Rwanda : 1er octobre 1990  – octobre 2012: l’absence d’une justice pour tous entrave la réconciliation

22 ans après l’attaque du Rwanda par le FPR qui a enclenché une guerre civile qui a mené au génocide des Tutsi en 1994, ensuite au génocide des Hutu en 1996, justice n’a toujours pas été rendue pour toutes les victimes. Or, l’absence d’une justice pour tous est un facteur qui continue à entraver la génération d’une réconciliation entre Rwandais de tous bords.

Au lendemain du génocide, en 1995, plus de 120.000 personnes avaient été arrêtées et détenues pour leur rôle présumé au cours de celui-ci. En 2003, Paul Kagame, décidait de libérer 30 à 40.000 prisonniers soupçonnés pour l’immense majorité d’être impliqués dans le génocide de 1994. En février 2012, l’on apprenait de source officielle que le Rwanda comptait dans ses prisons 39.572 personnes condamnées ou en attente de jugement pour des crimes commis pendant le génocide des Tutsis en 1994.
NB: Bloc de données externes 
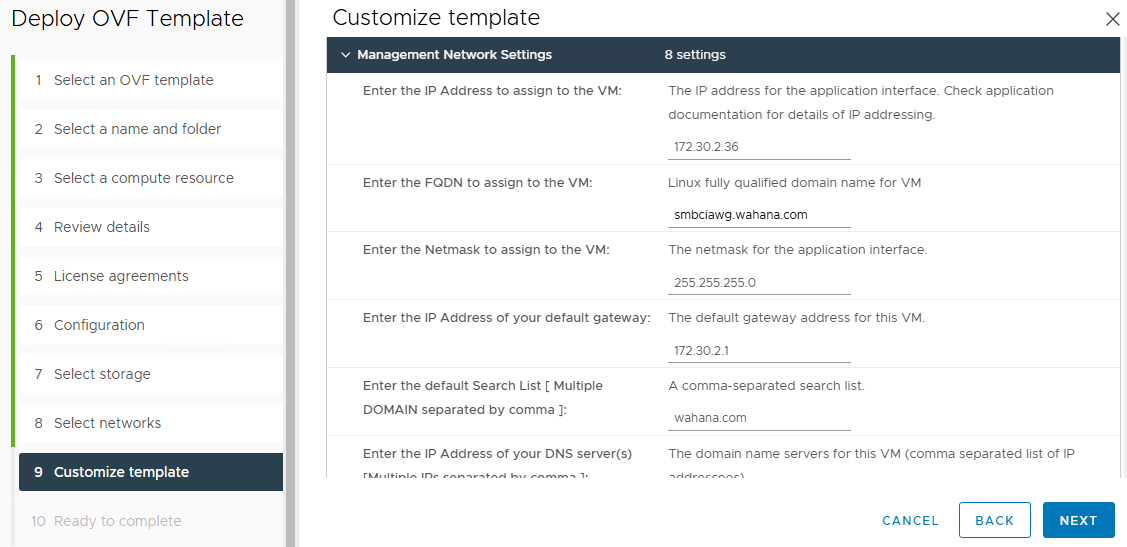Go to step 8 Select networks
The image size is (1127, 547).
(x=107, y=423)
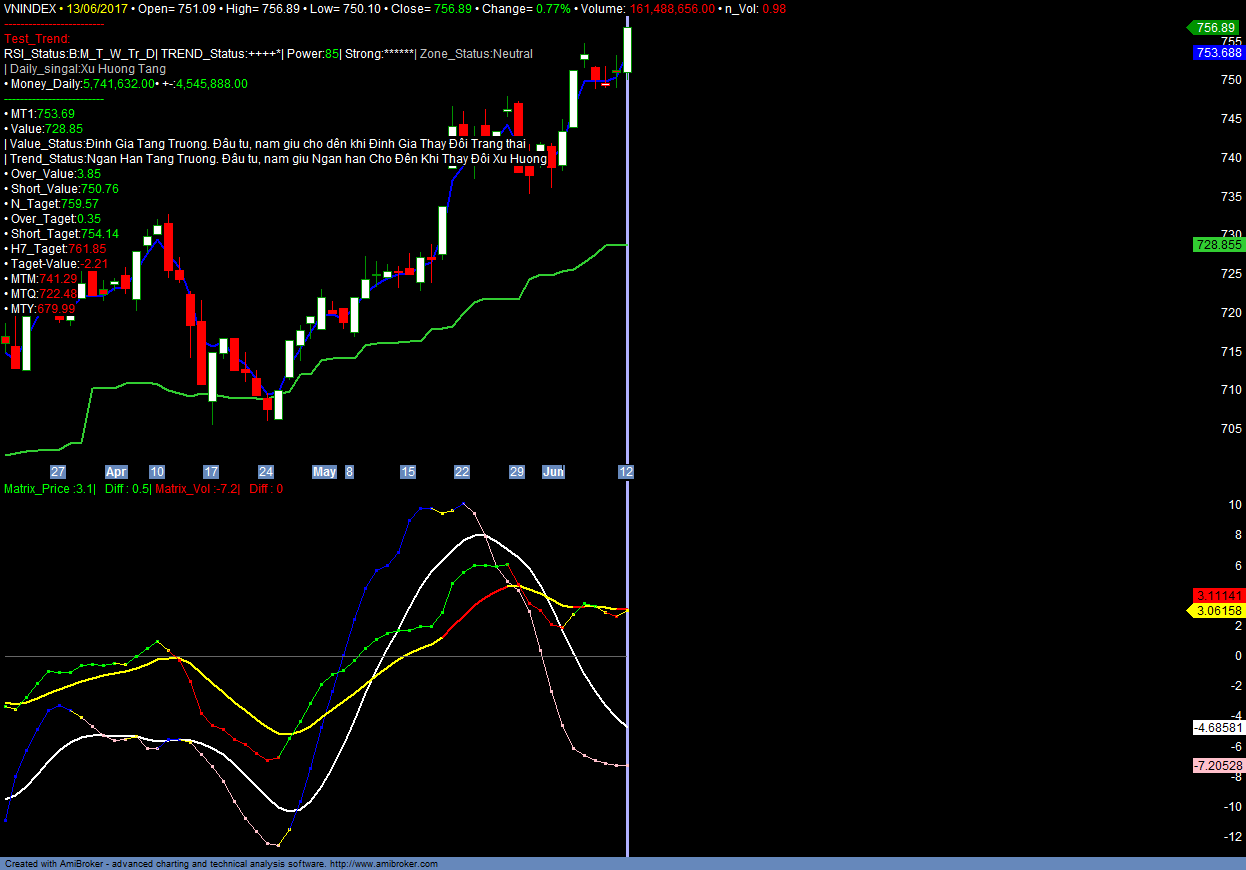Click the 27 date marker
The width and height of the screenshot is (1246, 870).
tap(58, 472)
Par ailleurs, afin d’accélérer le jugement et la condamnation des prisonniers soupçonnés d’actes de génocide, le gouvernement du FPR a instauré les tribunaux Gacaca, inspirés des anciennes assemblées traditionnelles pendant lesquelles les sages du village réglaient les différends assis sur l’herbe. C’est en tout, environ 12.100 tribunaux populaires qui ont jugé près de 2 millions de Rwandais, pour un taux de condamnation de 65%, selon les sources officielles.
Cette justice est néanmoins critiquée, car, d’une part, tous les condamnés  n’appartiennent qu’à un seul groupe ethnique : ils sont tous hutu.  D’une autre part,  les juges Gacaca qui avaient le pouvoir de condamner à des peines parfois très lourdes, sur la foi soit des aveux, soit des témoignages pouvant émaner aussi bien de vraies victimes que d’individus mus par la soif de se venger de leurs semblables ou simplement lorgnant sur les biens de leurs voisins, étaient dépourvus de la moindre formation juridique et certains d’entre eux-mêmes rescapés du génocide.
Mis à part les tribunaux nationaux, le Tribunal Pénal International pour le Rwanda créé par la résolution 955 du conseil de sécurité de l’ONU, a pour sa part condamné plusieurs suspects, exclusivement d’ethnie Hutu, à de lourdes peines pour leur rôle dans le génocide.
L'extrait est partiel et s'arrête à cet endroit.